Un officier s'approcha de la voiture du Roi, lui dit tout bas qu'il y avait un gué, et lui offrit de tenter de le faire passer; mais le Roi, qui voyait augmenter à chaque instant le nombre de ceux qui entouraient la voiture, et à quel point ils étaient exaspérés, craignant de n'être pas en force et d'occasionner un massacre en pure perte, n'osa en donner l'ordre; il lui dit seulement de presser M. de Bouillé d'employer tous ses efforts pour le tirer de sa cruelle position.
On sonnait le tocsin dans Varennes et dans tous les environs, et il était impossible de se dissimuler que nous ne fussions reconnus. Le Roi tint bon assez longtemps pour ne pas se nommer et ne pas quitter sa voiture; mais les instances devinrent si pressantes, jointes à la promesse de nous laisser partir, si nous étions en règle après l'examen de nos signatures, qu'il n'y eut plus moyen de s'en défendre. Le Roi entra dans la maison de Sauce, procureur de la commune, et l'on monta dans une chambre où l'on coucha les enfants sur un lit qui s'y trouva. Accablés de fatigue, ils s'endormirent sur-le-champ. Leur sommeil était calme et tranquille, et le contraste de cette situation avec celle de leurs malheureux parents était vraiment déchirant.
On n'était pas encore bien sûr, à Varennes, que ce fût le Roi et la famille royale qui fussent dans la maison de Sauce; mais Mangin, qui la connaissait, monta dans la chambre pour s'en assurer, et déclara si positivement que c'était le Roi et sa famille, qu'on ne se permit plus d'en douter. Ce Mangin, grand patriote, avait déjà couru, ainsi que ses pareils, dans tous les villages voisins, et avait rassemblé en moins d'une heure quatre mille gardes nationales, tant de la ville que des environs.
Le Roi, voyant que la dissimulation était inutile, déclara qu'il était le Roi, qu'il quittait Paris pour se soustraire aux insultes journalières dont on se plaisait à l'accabler, qu'il ne pensait point à quitter le royaume, qu'il voulait seulement aller à Montmédy, pour être plus à portée de surveiller les mouvements des étrangers; que si les autorités de Varennes doutaient de la véracité de sa parole, il consentait à se faire accompagner par telles personnes qu'elles désigneraient. Le Roi et la Reine employèrent tous les moyens possibles pour toucher leurs cœurs, et y ranimer l'ancien amour des Français pour leur Roi. C'étaient des cœurs de bronze, que la crainte seule pouvait remuer. Il leur prenait de temps en temps des frayeurs de l'arrivée de M. de Bouillé, et ils priaient alors le Roi de les protéger et mettaient en doute s'ils lui laisseraient continuer son voyage; mais ces dispositions changeaient dès qu'on leur donnait des motifs de se rassurer.

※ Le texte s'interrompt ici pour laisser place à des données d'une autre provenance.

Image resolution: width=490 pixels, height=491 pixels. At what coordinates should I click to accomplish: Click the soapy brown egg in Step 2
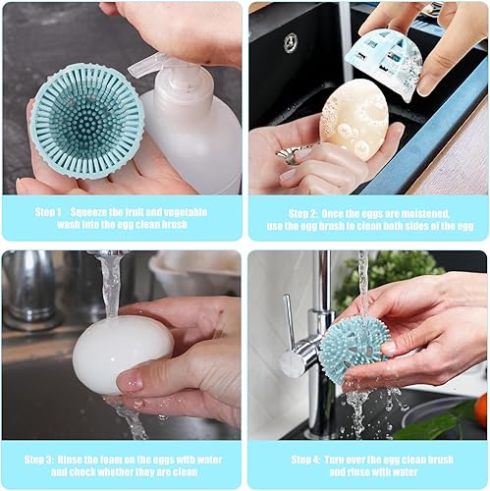coord(354,119)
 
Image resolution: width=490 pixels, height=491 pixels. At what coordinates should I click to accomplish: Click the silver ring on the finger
coord(292,155)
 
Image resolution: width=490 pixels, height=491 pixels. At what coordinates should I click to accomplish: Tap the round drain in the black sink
coord(291,43)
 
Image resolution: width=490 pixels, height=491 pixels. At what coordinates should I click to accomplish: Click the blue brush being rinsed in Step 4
coord(354,349)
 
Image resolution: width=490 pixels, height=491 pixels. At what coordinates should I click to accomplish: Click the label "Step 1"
coord(48,211)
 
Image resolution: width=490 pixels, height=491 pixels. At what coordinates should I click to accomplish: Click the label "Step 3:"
coord(49,458)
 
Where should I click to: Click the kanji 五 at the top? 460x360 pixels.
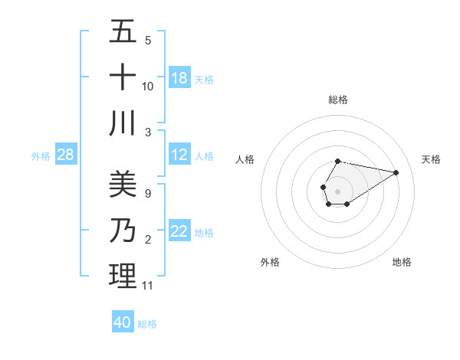[x=123, y=32]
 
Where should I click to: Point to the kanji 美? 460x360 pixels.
[x=123, y=185]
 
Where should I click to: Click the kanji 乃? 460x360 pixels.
[x=123, y=231]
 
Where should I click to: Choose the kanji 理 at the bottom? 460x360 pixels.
[x=123, y=276]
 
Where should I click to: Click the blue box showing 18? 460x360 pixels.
[x=179, y=78]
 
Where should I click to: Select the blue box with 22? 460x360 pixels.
[x=179, y=232]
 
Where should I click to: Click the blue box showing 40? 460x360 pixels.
[x=123, y=322]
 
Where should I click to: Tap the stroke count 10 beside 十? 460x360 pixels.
[x=148, y=86]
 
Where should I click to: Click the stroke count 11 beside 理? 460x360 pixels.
[x=148, y=286]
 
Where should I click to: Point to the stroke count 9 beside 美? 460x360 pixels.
[x=147, y=194]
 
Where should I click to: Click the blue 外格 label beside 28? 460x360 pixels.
[x=41, y=156]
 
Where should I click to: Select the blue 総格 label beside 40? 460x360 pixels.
[x=147, y=324]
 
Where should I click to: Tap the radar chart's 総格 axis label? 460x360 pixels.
[x=337, y=100]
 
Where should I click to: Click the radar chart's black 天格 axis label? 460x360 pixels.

M. de Goguelas, que M. de Bouillé avait donné pour adjoint à M. de Choiseul, et qui paraissait avoir eu sa confiance, arriva à Varennes, désolé de la triste issue de ce voyage. Il voulut tenter, avec les hussards de Lauzun, de délivrer le Roi; mais Leblanc et Mangin ayant crié comme des furieux qu'ils ne l'auraient que mort, il osa d'autant moins insister que le Roi se refusait à en donner l'ordre; et il ne put faire autre chose que de faire placer les hussards devant la maison qu'occupaient le Roi et la famille royale[21].
Le Roi envoya donner contre-ordre aux dragons qui étaient à Clermont et qui devaient protéger son voyage. Il n'eut pas de peine à être obéi, car ils étaient déjà gagnés, et leur conduite à l'égard de M. de Damas prouvait le peu de fonds que l'on pouvait faire sur eux. On n'avait pas perdu l'espoir de voir arriver M. de Bouillé. Cependant le temps s'écoulait; on n'en entendait pas parler, et l'inquiétude finit par prendre la place de l'espérance. M. de Damas, ne pouvant plus se flatter de rendre utile le détachement qu'il commandait, parvint à sortir de Clermont et se rendit auprès du Roi, qu'il ne quitta pas d'un instant pendant le temps qu'il passa à Varennes, attendant avec impatience l'arrivée de M. de Bouillé, et engageant Sa Majesté à différer son départ le plus longtemps qu'il se pourrait.
M. de Choiseul arriva aussi à Varennes, sensiblement affligé de la situation du Roi. Mais les sentiments de son cœur lui faisaient illusion sur les terribles inconvénients du parti qu'il avait pris. Il venait seulement remplir les devoirs de tout bon Français et mourir aux pieds de son Roi, si les circonstances l'exigeaient, ne se doutant pas qu'il eût rien à réparer, et croyant qu'à sa place tout autre se serait conduit comme lui.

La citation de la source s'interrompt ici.